Station 48 is a training ground for crews around the county, with special equipment allowing for a variety of emergency drills.

The new tiller at Station 80 will benefit areas outside the Suntree area.

“It’s an amazing piece of equipment that can be helpful in so many situations,” said Station 80 Lt. Aaron Pritchard. “We definitely are looking forward to deploying it as soon as we have trained all our staff to use it.”

Like stations 48 and 80, crews from Station 47 on Murrell  Road help out where needed, especially when specific equipment is required.

 “We routinely respond beachside,” said Lt. Pam Rudnicki of east Viera’s Station 47. The station has a powerful aerial platform that is capable of shooting an aerial column of water directly from the unit that can reach about 160 feet in height.  

All of the equipment fits into a master plan to address the current and future needs from one end of the county to the other. In addition to engines and aerials, the plan includes large water tankers for rural areas.
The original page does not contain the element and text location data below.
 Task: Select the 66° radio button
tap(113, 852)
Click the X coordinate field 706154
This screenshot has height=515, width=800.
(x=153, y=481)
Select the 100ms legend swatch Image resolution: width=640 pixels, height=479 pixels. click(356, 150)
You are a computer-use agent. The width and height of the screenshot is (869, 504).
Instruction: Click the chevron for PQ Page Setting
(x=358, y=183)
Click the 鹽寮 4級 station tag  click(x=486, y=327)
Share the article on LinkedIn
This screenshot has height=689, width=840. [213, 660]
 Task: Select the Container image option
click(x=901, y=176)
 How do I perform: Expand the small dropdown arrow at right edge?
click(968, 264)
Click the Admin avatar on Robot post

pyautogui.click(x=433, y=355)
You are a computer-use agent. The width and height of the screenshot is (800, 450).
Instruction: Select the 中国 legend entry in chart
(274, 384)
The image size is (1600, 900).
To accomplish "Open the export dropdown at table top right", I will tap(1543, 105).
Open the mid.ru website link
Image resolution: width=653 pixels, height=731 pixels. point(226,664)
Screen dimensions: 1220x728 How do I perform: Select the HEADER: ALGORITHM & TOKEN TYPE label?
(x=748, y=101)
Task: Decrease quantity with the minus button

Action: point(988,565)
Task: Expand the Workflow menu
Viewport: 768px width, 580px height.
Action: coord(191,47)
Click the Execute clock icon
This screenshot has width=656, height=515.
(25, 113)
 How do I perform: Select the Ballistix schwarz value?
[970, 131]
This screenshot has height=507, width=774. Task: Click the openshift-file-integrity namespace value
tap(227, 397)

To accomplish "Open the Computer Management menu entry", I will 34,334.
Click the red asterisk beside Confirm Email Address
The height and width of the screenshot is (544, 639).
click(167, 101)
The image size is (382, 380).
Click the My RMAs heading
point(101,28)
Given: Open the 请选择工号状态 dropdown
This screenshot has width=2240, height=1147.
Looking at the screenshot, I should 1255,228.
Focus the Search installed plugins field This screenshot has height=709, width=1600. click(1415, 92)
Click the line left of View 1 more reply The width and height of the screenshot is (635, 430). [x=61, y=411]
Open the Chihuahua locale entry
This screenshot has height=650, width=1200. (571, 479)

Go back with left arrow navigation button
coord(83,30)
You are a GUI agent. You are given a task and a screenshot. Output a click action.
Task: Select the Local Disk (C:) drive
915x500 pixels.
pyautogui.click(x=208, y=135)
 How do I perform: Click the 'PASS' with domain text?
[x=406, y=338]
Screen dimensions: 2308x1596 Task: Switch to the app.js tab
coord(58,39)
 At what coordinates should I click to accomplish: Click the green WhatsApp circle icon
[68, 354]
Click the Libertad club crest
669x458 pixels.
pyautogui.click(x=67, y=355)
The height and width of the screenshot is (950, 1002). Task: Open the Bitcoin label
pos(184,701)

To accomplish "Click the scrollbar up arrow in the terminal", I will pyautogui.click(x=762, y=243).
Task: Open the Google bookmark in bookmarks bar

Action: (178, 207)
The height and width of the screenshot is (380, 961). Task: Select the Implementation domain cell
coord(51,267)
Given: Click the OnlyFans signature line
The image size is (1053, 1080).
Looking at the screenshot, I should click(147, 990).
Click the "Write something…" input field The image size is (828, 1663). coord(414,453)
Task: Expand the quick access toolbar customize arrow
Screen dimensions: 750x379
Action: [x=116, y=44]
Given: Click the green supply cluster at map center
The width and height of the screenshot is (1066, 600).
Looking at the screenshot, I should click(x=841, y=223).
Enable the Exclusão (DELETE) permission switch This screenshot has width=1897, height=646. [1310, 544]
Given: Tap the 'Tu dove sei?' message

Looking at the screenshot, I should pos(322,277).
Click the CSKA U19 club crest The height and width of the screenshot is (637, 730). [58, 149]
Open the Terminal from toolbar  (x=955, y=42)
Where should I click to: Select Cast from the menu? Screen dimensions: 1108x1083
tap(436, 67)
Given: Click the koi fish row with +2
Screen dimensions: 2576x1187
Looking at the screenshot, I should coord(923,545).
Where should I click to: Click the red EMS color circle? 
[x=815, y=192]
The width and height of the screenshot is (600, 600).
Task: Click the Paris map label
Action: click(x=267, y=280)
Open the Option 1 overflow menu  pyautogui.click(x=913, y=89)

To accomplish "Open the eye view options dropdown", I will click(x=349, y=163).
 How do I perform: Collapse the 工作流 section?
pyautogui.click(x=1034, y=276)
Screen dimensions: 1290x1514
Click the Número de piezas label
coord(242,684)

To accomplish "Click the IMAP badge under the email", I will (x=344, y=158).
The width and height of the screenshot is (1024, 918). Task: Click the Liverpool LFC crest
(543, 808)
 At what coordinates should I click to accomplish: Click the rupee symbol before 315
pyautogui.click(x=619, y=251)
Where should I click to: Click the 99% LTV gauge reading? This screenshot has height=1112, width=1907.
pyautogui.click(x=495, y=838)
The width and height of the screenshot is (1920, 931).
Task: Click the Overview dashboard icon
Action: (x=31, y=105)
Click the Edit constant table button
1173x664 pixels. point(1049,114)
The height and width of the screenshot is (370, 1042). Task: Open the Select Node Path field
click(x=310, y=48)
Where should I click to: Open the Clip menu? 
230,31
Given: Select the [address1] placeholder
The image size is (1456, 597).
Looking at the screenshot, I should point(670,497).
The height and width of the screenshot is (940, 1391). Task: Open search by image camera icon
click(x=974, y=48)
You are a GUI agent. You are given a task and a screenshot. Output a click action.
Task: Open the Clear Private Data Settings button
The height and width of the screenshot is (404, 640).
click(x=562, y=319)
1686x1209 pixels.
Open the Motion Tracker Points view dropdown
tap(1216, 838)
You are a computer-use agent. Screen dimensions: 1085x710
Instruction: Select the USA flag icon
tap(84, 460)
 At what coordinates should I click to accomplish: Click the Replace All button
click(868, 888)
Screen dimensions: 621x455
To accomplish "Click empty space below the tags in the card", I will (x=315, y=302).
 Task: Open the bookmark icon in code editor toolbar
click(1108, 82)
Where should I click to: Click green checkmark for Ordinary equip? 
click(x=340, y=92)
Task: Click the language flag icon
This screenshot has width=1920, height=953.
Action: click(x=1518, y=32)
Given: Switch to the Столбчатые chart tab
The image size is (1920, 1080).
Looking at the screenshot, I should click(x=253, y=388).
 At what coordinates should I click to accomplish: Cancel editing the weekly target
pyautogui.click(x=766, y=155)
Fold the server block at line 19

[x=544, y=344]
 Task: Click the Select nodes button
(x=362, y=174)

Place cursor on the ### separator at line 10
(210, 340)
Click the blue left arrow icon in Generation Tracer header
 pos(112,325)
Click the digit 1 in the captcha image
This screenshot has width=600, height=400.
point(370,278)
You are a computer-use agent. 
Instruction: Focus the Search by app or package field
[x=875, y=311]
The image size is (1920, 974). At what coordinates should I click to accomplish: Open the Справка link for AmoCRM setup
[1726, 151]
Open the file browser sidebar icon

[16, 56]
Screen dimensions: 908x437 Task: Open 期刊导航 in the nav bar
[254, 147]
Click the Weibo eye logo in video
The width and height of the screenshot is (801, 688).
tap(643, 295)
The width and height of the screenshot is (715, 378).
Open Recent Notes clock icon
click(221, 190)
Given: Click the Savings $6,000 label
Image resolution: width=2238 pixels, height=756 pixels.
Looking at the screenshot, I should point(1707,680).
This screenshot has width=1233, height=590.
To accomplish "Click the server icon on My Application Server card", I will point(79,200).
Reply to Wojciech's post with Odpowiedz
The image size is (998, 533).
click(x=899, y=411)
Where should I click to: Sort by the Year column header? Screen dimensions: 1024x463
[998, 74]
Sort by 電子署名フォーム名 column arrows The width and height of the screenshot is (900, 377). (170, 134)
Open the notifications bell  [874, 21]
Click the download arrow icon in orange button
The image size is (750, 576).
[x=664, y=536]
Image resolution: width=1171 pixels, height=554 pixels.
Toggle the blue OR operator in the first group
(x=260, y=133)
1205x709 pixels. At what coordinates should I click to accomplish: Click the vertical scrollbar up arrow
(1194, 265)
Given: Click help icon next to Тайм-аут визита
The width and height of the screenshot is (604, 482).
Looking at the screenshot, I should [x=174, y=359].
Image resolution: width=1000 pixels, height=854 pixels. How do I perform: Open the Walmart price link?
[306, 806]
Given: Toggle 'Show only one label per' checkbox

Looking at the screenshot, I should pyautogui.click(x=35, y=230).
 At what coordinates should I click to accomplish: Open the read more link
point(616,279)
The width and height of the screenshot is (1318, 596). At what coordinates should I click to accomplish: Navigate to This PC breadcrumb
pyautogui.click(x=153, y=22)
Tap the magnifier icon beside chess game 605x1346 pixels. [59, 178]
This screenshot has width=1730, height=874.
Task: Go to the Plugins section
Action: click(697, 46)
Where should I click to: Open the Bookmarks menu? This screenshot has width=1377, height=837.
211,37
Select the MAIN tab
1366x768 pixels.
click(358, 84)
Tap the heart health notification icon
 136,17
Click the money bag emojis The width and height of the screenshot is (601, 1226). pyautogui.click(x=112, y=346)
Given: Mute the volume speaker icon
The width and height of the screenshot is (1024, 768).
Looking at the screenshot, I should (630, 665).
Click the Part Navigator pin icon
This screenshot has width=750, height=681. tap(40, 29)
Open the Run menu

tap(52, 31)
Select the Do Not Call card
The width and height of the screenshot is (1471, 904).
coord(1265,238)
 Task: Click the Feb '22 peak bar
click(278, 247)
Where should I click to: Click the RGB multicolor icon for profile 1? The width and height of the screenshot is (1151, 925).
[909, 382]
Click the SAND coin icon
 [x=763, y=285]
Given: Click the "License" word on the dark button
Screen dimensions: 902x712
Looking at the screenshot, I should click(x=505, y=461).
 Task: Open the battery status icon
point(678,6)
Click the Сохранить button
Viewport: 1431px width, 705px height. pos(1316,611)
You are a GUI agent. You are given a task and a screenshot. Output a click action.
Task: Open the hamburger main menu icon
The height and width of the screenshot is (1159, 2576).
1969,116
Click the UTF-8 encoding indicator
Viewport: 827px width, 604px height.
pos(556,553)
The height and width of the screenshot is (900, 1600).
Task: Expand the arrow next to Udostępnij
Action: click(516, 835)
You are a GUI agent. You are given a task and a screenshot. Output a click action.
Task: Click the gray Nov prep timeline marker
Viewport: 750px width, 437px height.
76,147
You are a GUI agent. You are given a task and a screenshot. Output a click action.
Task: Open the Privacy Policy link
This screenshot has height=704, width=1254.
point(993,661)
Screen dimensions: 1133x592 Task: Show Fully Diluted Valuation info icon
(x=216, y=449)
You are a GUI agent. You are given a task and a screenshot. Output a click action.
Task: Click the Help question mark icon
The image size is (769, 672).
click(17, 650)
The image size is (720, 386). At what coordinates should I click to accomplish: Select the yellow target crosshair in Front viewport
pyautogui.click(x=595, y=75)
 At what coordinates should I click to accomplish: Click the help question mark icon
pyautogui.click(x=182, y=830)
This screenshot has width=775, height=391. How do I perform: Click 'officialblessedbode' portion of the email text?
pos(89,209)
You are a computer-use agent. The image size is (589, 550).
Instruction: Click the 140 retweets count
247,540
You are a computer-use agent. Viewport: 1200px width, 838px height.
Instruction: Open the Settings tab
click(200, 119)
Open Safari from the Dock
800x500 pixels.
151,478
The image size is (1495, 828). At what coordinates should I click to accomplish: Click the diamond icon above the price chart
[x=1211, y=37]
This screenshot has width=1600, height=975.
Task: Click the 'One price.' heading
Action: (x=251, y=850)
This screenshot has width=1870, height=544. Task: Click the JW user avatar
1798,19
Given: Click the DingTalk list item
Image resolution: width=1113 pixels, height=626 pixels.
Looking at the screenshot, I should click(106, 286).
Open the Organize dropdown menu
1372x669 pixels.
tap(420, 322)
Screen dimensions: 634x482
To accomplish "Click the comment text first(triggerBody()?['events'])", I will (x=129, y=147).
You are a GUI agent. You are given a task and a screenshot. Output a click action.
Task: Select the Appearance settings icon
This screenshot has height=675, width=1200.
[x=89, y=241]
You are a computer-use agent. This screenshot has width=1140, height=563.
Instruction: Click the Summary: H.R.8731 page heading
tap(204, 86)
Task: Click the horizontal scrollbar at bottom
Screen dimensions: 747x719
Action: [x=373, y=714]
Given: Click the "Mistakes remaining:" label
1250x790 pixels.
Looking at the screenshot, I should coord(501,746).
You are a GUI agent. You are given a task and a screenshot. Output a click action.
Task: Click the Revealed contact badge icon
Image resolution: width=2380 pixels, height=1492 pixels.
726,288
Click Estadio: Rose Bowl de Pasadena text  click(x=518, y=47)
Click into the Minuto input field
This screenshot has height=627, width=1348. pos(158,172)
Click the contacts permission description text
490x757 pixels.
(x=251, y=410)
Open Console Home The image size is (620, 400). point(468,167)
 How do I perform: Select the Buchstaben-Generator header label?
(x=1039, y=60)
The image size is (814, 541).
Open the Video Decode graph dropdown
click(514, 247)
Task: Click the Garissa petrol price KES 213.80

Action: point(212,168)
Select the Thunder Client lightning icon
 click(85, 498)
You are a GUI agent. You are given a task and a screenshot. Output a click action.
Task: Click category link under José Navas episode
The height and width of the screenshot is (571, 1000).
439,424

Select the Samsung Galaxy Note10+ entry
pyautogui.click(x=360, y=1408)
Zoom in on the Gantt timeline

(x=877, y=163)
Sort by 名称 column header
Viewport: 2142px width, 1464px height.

These tankers provide volumes of water that utilities are unable to provide in response to larger fires in the more rural areas.

 “The improvements are definitely an investment and as in any case, you always have to make sure that what you are spending is worth the return on that investment,” said BCFR Chief Larry Collins. 

“By improving our ISO rating for the next five years, that means not only that our residents and their property will be safer, but in the long view, current and future citizens and their employers will also realize dividends from that investment in lower insurance rates down the road.”